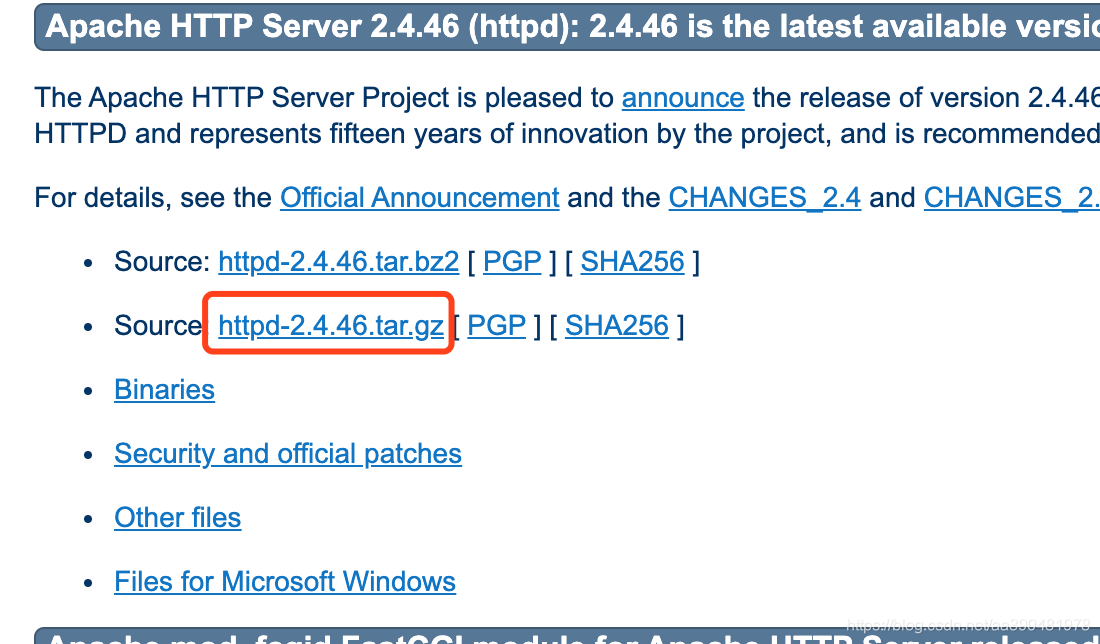Open PGP signature for the tar.bz2 source
Screen dimensions: 1100x644
point(512,262)
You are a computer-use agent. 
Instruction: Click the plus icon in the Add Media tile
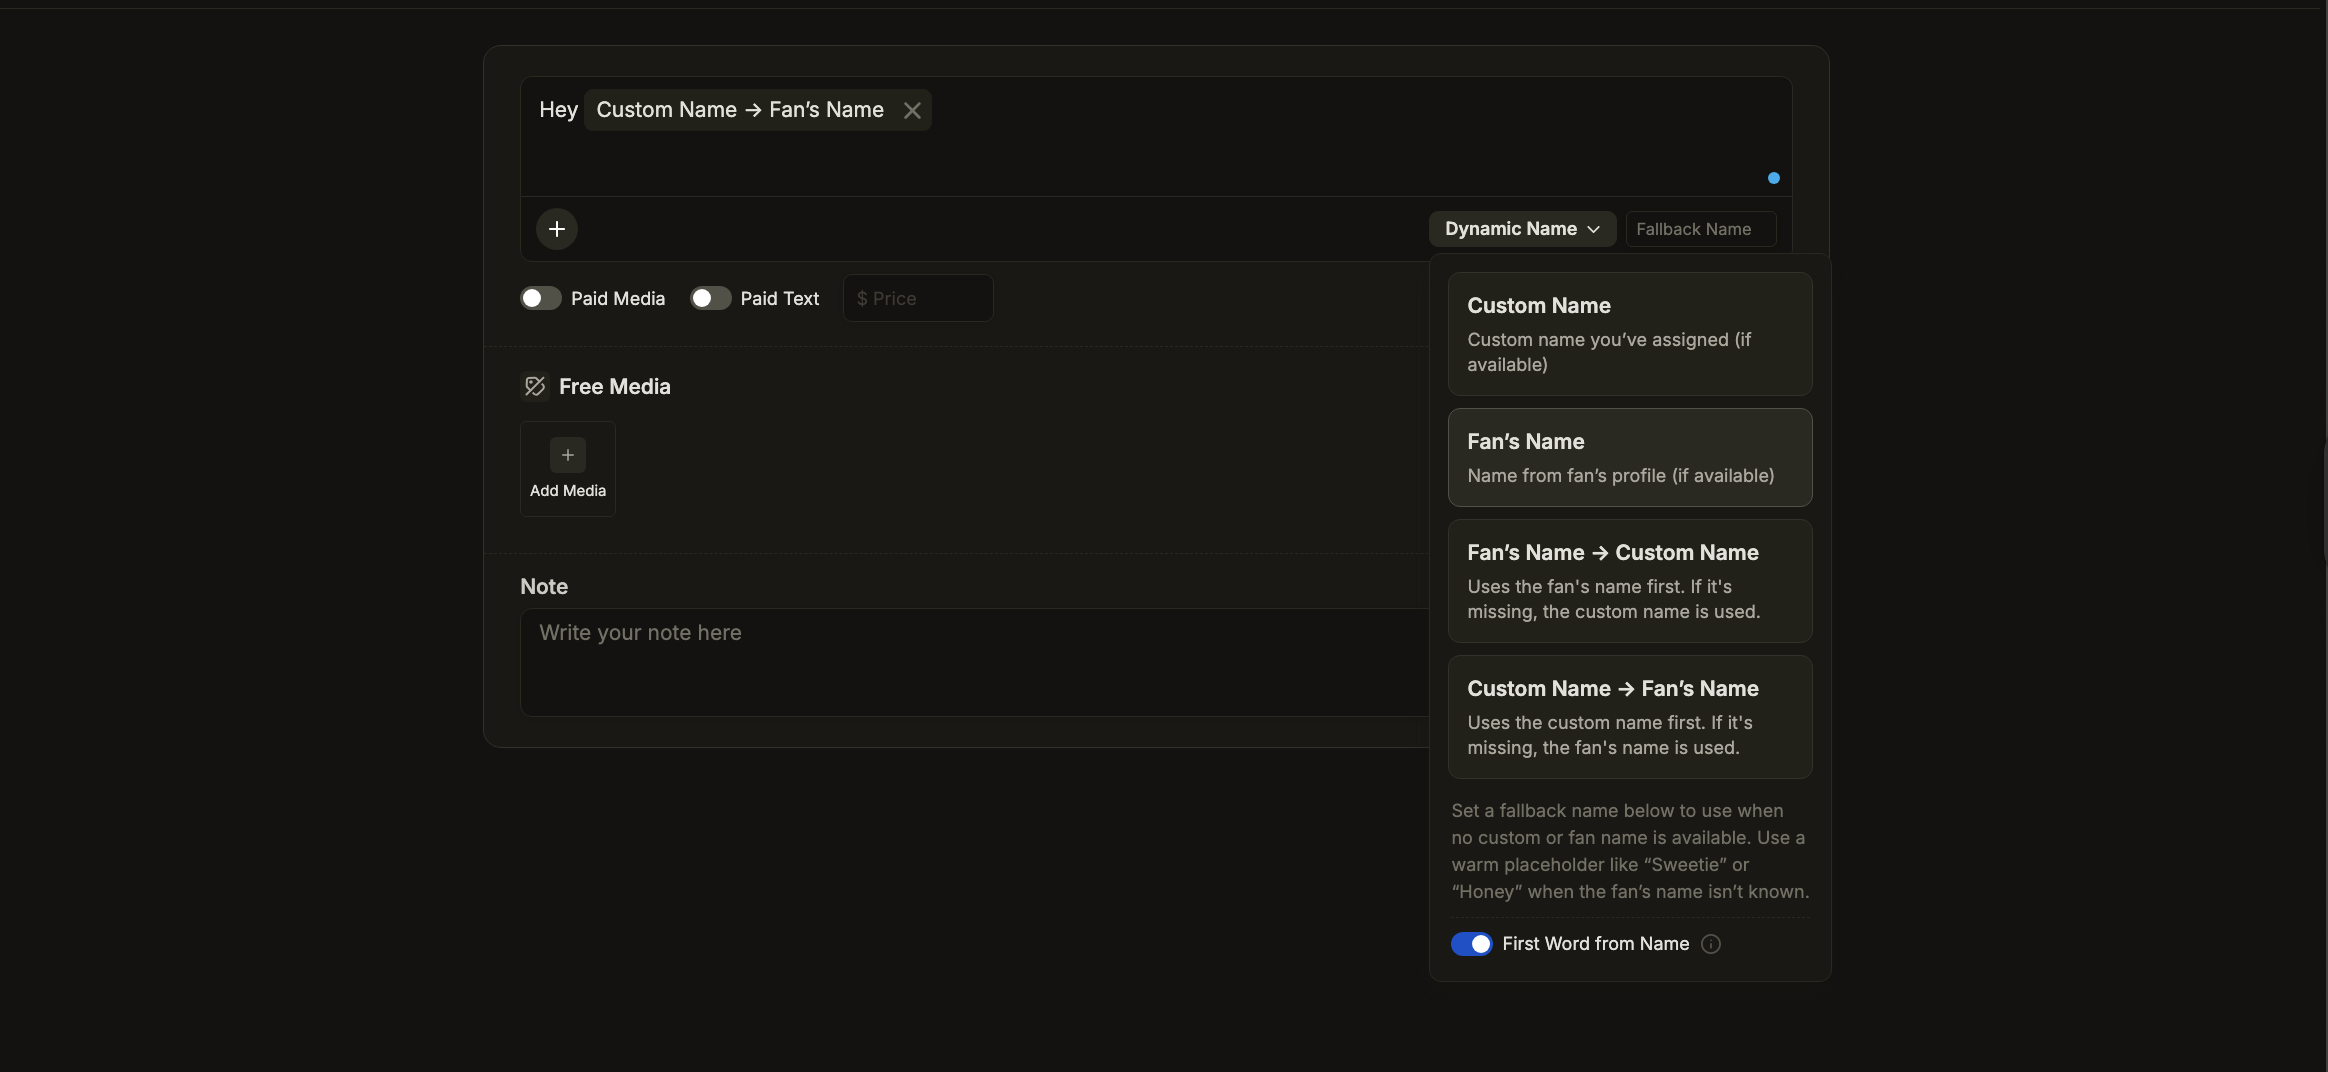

▶ [EXERCISE OBJECTIVE]: What is needed is an exact copy of the lines from the line with "You are a computer-use agent." to the end of the data above, both included, without any pictures.

▶ [TASK ANSWER]:
You are a computer-use agent. 
Instruction: Click the plus icon in the Add Media tile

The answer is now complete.